There is little interest in development of technology for jute processing. There are only a few manufacturers of jute machinery and they too invest very little in development of new machinery. Most machines in use today in the jute mills in the country are copies of machines of the 1950s and 1960s vintage. There are a few machines of recent designs and even those few have hardly been installed in jute mills, Gupta told IANS in an interview.

Around 95 percent of the world's jute is grown in India and Bangladesh but the turnover of the sector is small compared to cotton and the synthetic fibres. The jute industry, that once paved the way for industrialisation in West Bengal, is facing a lot of challenges of survival.

The investment in this sector has remained rather modest, he added.

However, he said, the government has adopted a multi-pronged approach to support the golden fibre sector. It is trying to protect the market for jute products through the implementation of the Jute Packaging Act of 1987, which makes it mandatory to pack certain portion of different commodities in jute packaging materials.

Currently, it is mandatory to package a minimum of 90 percent of food grains and a minimum of 20 percent of sugar in jute sacking.

Gupta referred to the growing worldwide demand for green products. To tap this demand, India and Bangladesh need to double their production, just to supply enough shopping bags to the world, he said.

The jute producers need to grab this opportunity and tap the market available worldwide. The few mills that have gone in for diversification have been able to consistently export a large number of shopping bags to foreign markets, Gupta told IANS.

A 2010 study by World Economic Forum observed that 95 percent of the consumers' worldwide want to go green.

The Indian government had launched the Jute Technology Mission during the 11th Plan period (2007-2011) with a total outlay of Rs.355.55 crore for the overall development of the jute sector. It had several components, including those to support research and development in the jute sector and subsidising modernization of jute mills.

A sequel to the Jute Technology Mission is on the anvil, Gupta said.

Presently there are 89 composite jute mills operating in the country. Of these, about 10 mills are closed. It is common in the industry for mills to suspend operations from time to time to adjust production and also due to industrial relations issues, he said.

Out of these 89 mills, 63 are located in West Bengal.

Regarding the future of the industry and role that could be played by jute geo-textiles, he said: This is one of the most promising areas of use of jute.
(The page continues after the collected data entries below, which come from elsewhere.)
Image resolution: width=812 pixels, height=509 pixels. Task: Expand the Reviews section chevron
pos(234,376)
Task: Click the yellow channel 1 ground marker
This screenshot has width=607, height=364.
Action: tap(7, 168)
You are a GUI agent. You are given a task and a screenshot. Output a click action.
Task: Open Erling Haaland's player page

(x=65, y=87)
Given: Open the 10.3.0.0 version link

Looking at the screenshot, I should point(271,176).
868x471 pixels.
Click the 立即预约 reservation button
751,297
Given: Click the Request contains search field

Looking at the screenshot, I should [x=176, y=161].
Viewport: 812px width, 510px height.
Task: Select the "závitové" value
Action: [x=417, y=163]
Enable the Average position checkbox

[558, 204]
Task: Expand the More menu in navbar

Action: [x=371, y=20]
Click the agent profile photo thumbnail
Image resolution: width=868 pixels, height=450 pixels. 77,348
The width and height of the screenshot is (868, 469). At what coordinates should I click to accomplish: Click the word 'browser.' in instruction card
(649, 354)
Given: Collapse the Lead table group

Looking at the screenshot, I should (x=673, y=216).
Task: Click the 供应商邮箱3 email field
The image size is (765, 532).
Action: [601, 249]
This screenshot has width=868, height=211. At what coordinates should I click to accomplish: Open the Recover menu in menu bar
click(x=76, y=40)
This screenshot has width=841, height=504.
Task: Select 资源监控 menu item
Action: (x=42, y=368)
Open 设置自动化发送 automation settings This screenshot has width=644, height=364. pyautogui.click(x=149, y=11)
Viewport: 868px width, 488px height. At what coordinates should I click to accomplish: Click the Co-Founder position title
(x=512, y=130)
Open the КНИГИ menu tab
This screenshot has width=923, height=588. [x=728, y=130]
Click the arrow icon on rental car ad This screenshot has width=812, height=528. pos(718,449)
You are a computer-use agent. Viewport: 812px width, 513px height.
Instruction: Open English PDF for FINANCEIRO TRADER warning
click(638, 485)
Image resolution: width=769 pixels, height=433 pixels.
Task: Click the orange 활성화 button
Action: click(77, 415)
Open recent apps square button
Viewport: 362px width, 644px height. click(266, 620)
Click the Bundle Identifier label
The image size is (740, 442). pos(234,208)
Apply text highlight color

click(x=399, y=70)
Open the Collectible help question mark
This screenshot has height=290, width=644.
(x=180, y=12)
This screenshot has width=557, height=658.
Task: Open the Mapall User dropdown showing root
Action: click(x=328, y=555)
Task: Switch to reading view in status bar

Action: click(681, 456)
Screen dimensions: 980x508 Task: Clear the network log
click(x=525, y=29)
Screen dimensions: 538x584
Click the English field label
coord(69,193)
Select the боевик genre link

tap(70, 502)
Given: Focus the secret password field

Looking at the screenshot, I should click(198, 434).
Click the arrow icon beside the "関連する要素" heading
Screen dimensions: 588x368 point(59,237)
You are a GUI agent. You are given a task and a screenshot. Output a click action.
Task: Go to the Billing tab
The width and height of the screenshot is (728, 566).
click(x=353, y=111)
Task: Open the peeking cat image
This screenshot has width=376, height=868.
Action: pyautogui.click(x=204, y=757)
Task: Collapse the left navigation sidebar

Jute geo-textiles are innovative natural engineering products which can replace man-made (synthetic) geotextiles in a variety of civil engineering applications.

The textiles ministry has taken several decisions to introduce jute geo-textiles in civil engineering works across the country in view of their eco-friendliness and bio-degradability. The materials, which have been designed and manufactured to address a host of soil-related problems, find applications in road constructions, river bank protection, slope management and even in construction of railway tracks.

We have so far demonstrated use of jute geo textiles in more than 150 field applications across the country, said Gupta.

To partially offset the declining market of these conventional products of jute, Gupta said, new products have been developed which entail bulk use of jute. These new, alternative and non-traditional products made of jute are collectively called Jute Diversified Products.

We are also about to begin pilot scale trial of enzyme-based retting of jute in collaboration with Novozymes, the world leader in industrial enzymes. The laboratory scale trial last year provided encouraging results. If this is successful, it could revolutionize the way jute is produced in the country.